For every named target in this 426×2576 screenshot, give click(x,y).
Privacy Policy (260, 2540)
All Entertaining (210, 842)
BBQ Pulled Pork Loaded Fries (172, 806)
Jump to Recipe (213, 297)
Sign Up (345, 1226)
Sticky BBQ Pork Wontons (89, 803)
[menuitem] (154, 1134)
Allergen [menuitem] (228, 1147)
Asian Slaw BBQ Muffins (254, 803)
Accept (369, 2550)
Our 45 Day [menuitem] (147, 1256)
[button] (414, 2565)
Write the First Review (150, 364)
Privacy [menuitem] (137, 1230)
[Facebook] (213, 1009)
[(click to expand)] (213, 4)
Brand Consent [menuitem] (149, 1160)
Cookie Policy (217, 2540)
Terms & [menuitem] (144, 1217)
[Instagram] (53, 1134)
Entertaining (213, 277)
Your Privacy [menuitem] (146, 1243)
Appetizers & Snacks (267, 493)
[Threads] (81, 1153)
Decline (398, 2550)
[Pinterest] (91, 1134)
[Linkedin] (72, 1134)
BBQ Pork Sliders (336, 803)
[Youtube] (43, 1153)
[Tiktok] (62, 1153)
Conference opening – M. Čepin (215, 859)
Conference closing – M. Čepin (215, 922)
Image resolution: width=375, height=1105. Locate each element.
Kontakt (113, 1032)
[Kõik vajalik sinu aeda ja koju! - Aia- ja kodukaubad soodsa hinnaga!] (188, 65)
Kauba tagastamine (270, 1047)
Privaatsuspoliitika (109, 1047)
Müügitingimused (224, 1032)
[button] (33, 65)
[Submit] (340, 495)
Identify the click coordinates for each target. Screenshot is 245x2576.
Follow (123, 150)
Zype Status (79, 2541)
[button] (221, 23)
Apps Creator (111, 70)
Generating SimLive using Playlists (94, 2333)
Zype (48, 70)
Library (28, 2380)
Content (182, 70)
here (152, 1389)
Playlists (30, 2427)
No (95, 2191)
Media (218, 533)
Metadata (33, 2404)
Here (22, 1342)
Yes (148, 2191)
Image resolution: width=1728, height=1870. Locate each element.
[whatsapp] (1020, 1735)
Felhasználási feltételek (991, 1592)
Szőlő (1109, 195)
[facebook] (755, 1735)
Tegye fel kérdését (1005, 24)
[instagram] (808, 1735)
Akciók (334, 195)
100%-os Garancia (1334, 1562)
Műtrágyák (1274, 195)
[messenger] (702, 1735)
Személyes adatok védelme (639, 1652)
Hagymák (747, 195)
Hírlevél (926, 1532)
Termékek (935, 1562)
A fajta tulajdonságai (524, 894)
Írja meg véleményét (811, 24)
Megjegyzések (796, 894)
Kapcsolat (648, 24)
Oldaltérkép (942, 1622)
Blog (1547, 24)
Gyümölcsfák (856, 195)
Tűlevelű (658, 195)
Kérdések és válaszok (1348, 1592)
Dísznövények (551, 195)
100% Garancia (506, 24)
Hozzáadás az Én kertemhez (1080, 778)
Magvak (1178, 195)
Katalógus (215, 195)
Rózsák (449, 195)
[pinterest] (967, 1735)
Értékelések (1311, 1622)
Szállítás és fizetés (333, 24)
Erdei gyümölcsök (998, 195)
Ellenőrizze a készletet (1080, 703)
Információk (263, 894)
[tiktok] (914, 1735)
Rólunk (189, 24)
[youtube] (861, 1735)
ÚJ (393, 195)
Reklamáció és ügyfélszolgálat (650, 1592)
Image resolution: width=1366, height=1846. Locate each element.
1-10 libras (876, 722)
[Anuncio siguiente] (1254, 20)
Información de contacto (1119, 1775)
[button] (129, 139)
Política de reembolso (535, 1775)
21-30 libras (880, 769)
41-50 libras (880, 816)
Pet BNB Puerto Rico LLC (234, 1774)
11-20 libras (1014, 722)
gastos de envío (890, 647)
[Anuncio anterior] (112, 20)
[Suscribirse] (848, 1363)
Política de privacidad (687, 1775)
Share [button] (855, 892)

* * * * *

> **AIM OF THE EXERCISE**: Up to and including the line containing "Műtrágyák (1274, 195)", please write out the listing exactly, starting from its first line.

> **RESPONSE TO THE EXERCISE**:
For every named target in this 426×2576 screenshot, give click(x,y).
Privacy Policy (260, 2540)
All Entertaining (210, 842)
BBQ Pulled Pork Loaded Fries (172, 806)
Jump to Recipe (213, 297)
Sign Up (345, 1226)
Sticky BBQ Pork Wontons (89, 803)
[menuitem] (154, 1134)
Allergen [menuitem] (228, 1147)
Asian Slaw BBQ Muffins (254, 803)
Accept (369, 2550)
Our 45 Day [menuitem] (147, 1256)
[button] (414, 2565)
Write the First Review (150, 364)
Privacy [menuitem] (137, 1230)
[Facebook] (213, 1009)
[(click to expand)] (213, 4)
Brand Consent [menuitem] (149, 1160)
Cookie Policy (217, 2540)
Terms & [menuitem] (144, 1217)
[Instagram] (53, 1134)
Entertaining (213, 277)
Your Privacy [menuitem] (146, 1243)
Appetizers & Snacks (267, 493)
[Threads] (81, 1153)
Decline (398, 2550)
[Pinterest] (91, 1134)
[Linkedin] (72, 1134)
BBQ Pork Sliders (336, 803)
[Youtube] (43, 1153)
[Tiktok] (62, 1153)
Conference opening – M. Čepin (215, 859)
Conference closing – M. Čepin (215, 922)
Image resolution: width=375, height=1105. Locate each element.
Kontakt (113, 1032)
[Kõik vajalik sinu aeda ja koju! - Aia- ja kodukaubad soodsa hinnaga!] (188, 65)
Kauba tagastamine (270, 1047)
Privaatsuspoliitika (109, 1047)
Müügitingimused (224, 1032)
[button] (33, 65)
[Submit] (340, 495)
Identify the click coordinates for each target. Screenshot is 245x2576.
Follow (123, 150)
Zype Status (79, 2541)
[button] (221, 23)
Apps Creator (111, 70)
Generating SimLive using Playlists (94, 2333)
Zype (48, 70)
Library (28, 2380)
Content (182, 70)
here (152, 1389)
Playlists (30, 2427)
No (95, 2191)
Media (218, 533)
Metadata (33, 2404)
Here (22, 1342)
Yes (148, 2191)
Image resolution: width=1728, height=1870. Locate each element.
[whatsapp] (1020, 1735)
Felhasználási feltételek (991, 1592)
Szőlő (1109, 195)
[facebook] (755, 1735)
Tegye fel kérdését (1005, 24)
[instagram] (808, 1735)
Akciók (334, 195)
100%-os Garancia (1334, 1562)
Műtrágyák (1274, 195)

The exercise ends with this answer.